═══ Data excerpts

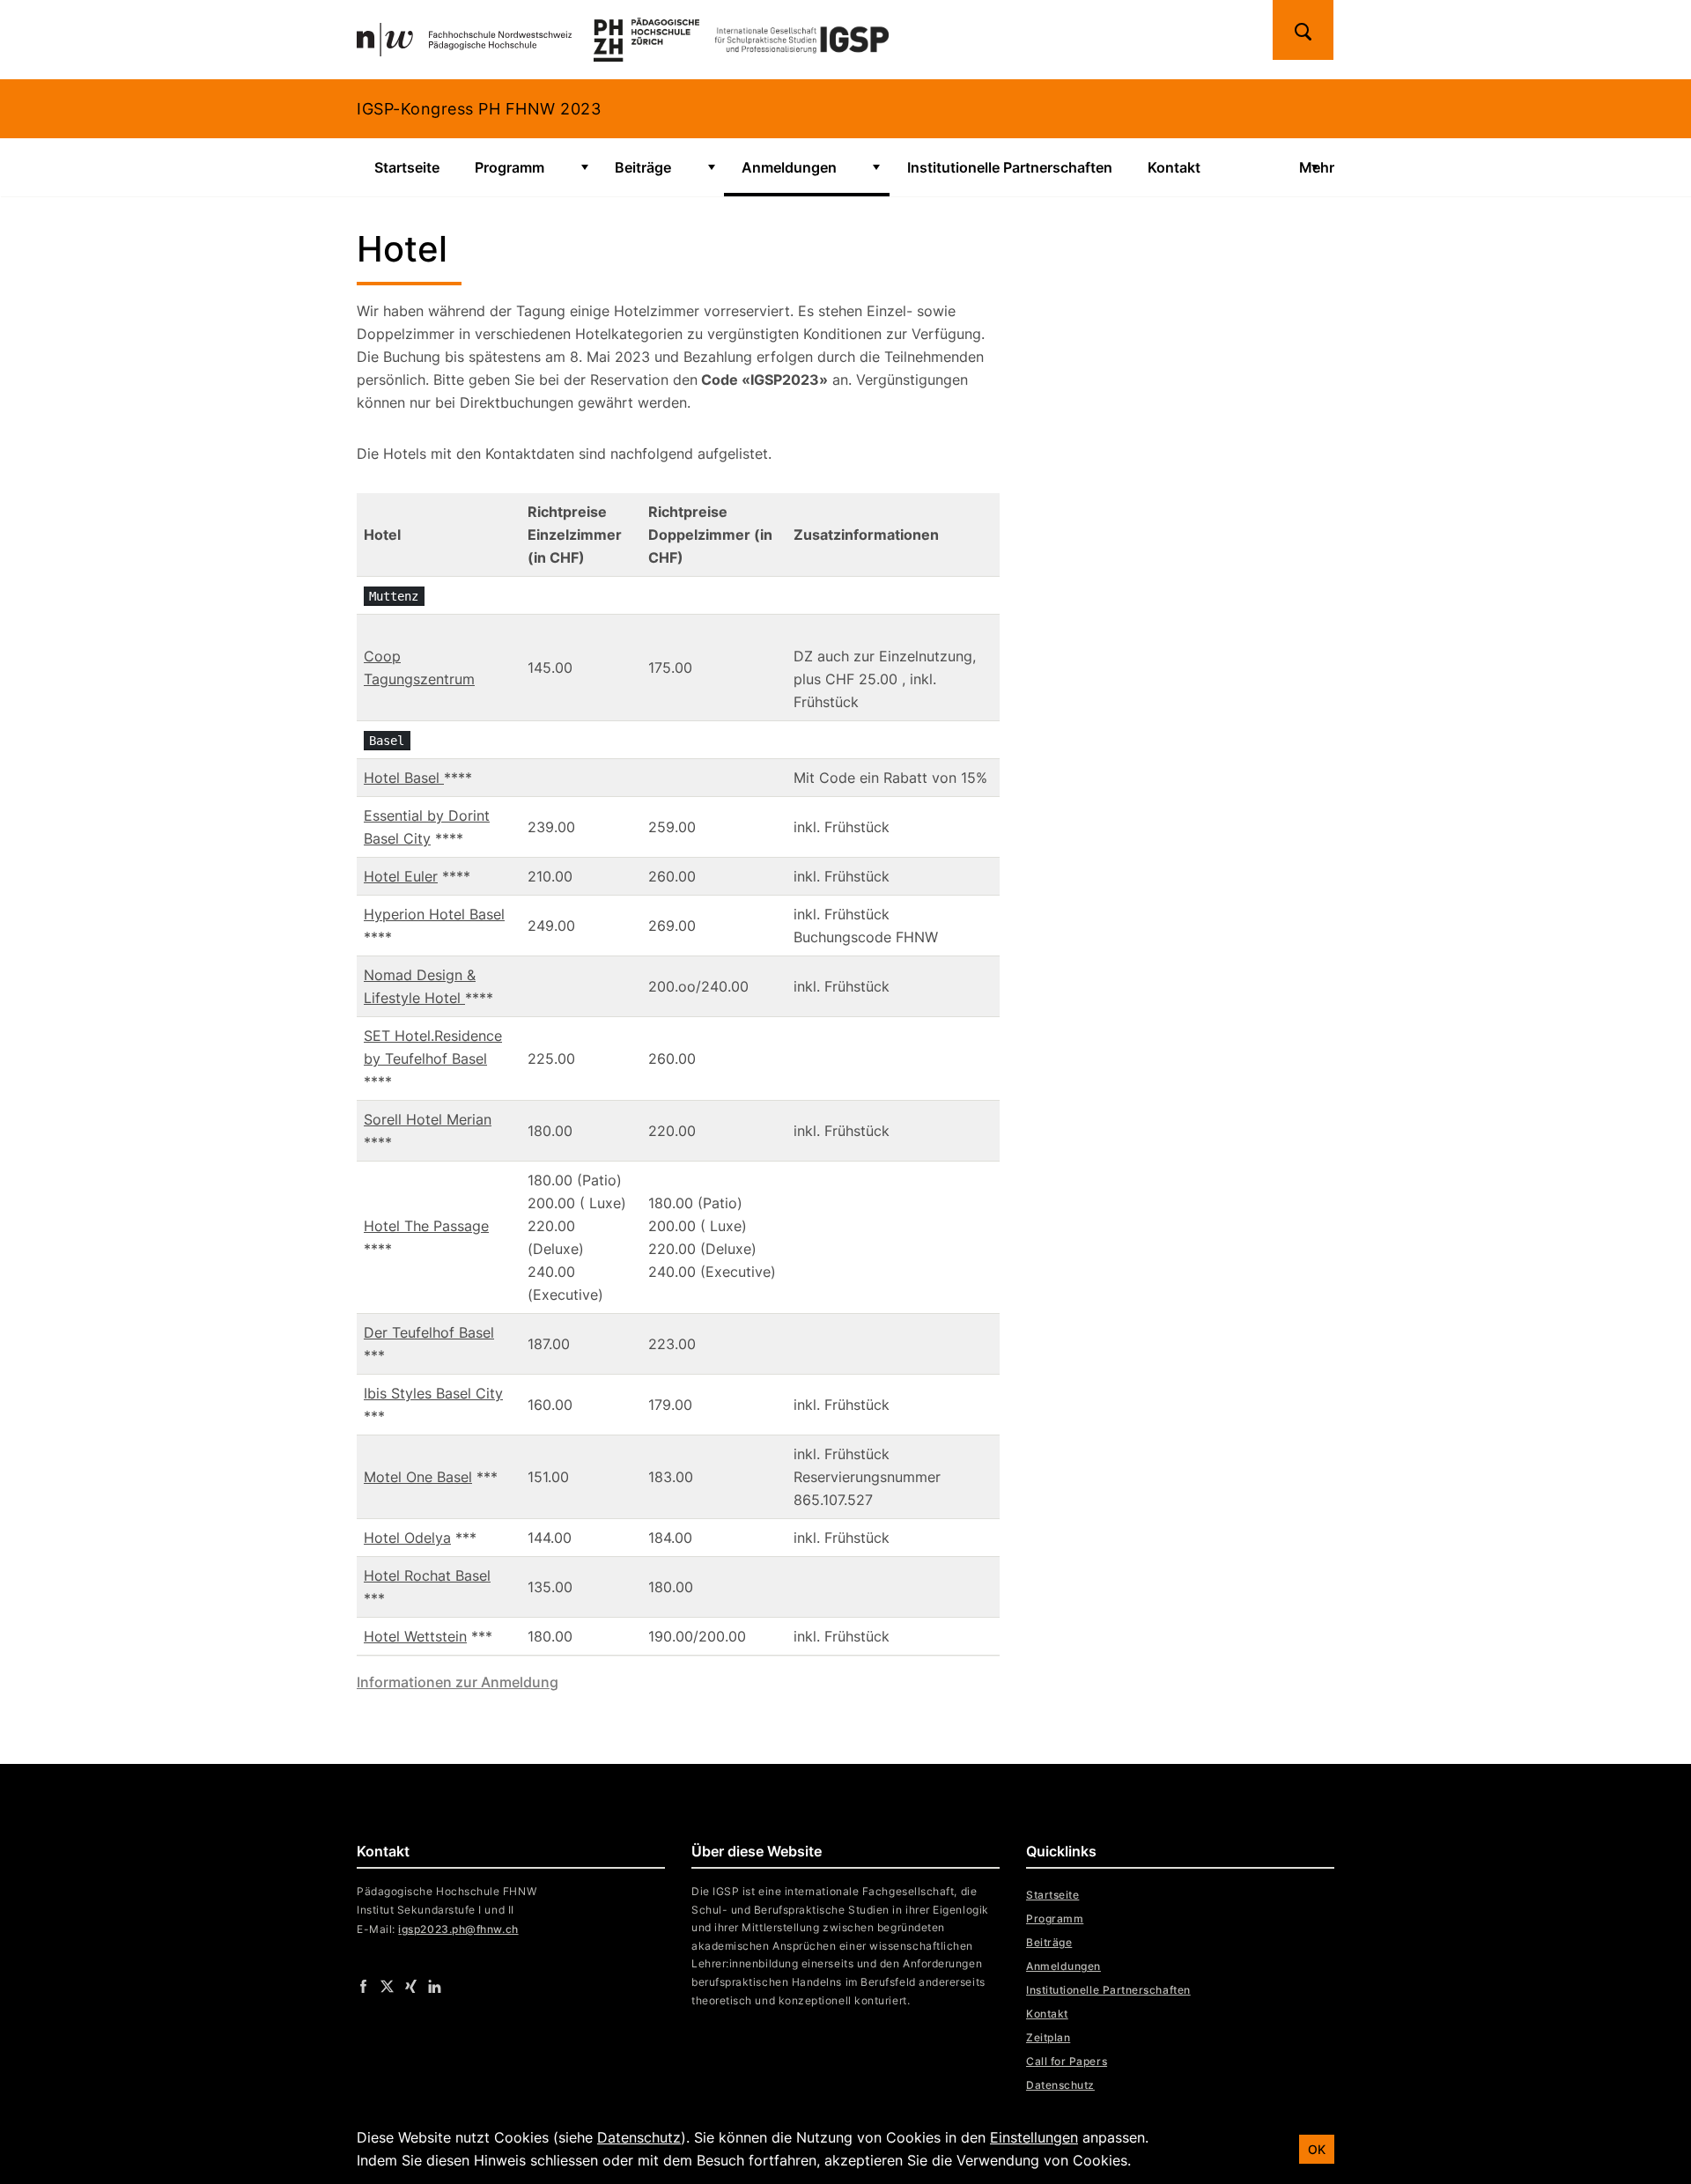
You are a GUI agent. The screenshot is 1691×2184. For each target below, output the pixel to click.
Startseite (406, 167)
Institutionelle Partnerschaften (1009, 167)
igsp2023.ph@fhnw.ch (458, 1929)
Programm (509, 167)
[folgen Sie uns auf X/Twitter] (387, 1985)
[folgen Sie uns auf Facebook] (363, 1985)
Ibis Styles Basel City (433, 1393)
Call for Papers (1066, 2061)
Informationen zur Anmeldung (457, 1682)
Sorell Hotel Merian (427, 1119)
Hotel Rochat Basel (427, 1575)
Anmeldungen (789, 167)
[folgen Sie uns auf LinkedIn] (434, 1985)
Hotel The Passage (426, 1226)
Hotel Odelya (407, 1537)
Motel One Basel (418, 1477)
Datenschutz (1060, 2085)
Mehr (1316, 167)
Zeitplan (1048, 2037)
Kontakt (1174, 167)
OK (1316, 2149)
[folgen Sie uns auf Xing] (410, 1985)
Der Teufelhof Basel (429, 1332)
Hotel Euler (401, 876)
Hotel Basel (404, 777)
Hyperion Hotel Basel (434, 914)
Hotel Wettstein (415, 1636)
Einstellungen (1034, 2137)
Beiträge (643, 167)
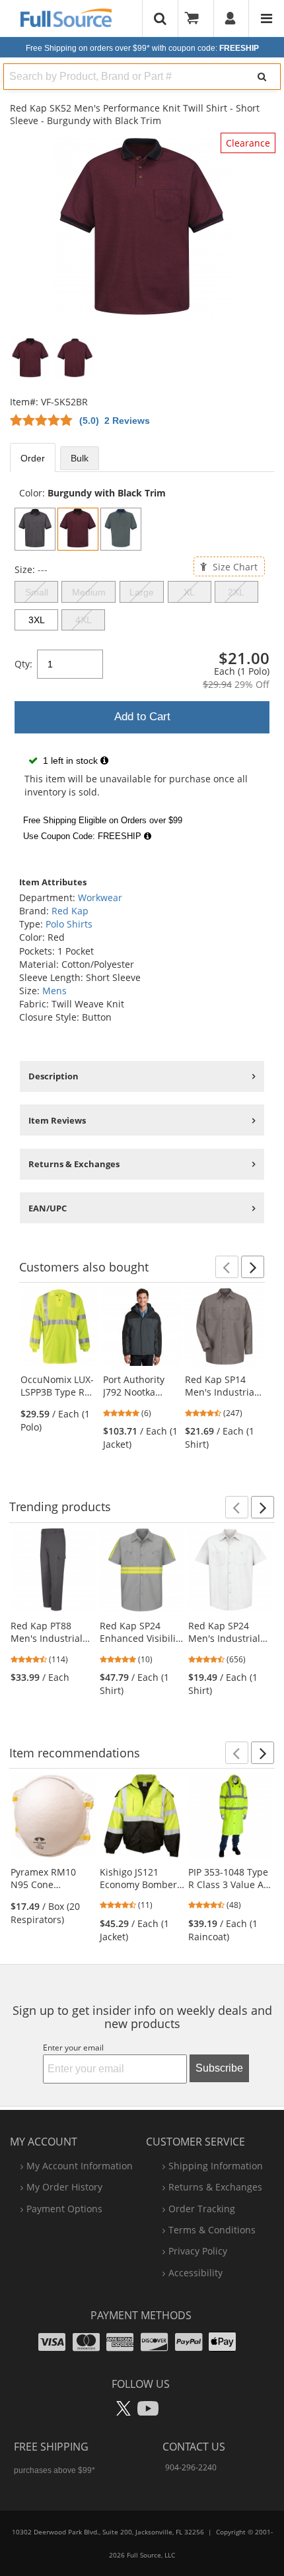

══════

§ **Exercise objective**
From the line containing "[folgen Sie uns auf LinkedIn] (434, 1985)" down to the line containing "Hyperion Hotel Basel (434, 914)" in the material above, reproduce every line exactly, including the two end lines.

§ **Expected output**
[folgen Sie uns auf LinkedIn] (434, 1985)
Hotel The Passage (426, 1226)
Hotel Odelya (407, 1537)
Motel One Basel (418, 1477)
Datenschutz (1060, 2085)
Mehr (1316, 167)
Zeitplan (1048, 2037)
Kontakt (1174, 167)
OK (1316, 2149)
[folgen Sie uns auf Xing] (410, 1985)
Der Teufelhof Basel (429, 1332)
Hotel Euler (401, 876)
Hotel Basel (404, 777)
Hyperion Hotel Basel (434, 914)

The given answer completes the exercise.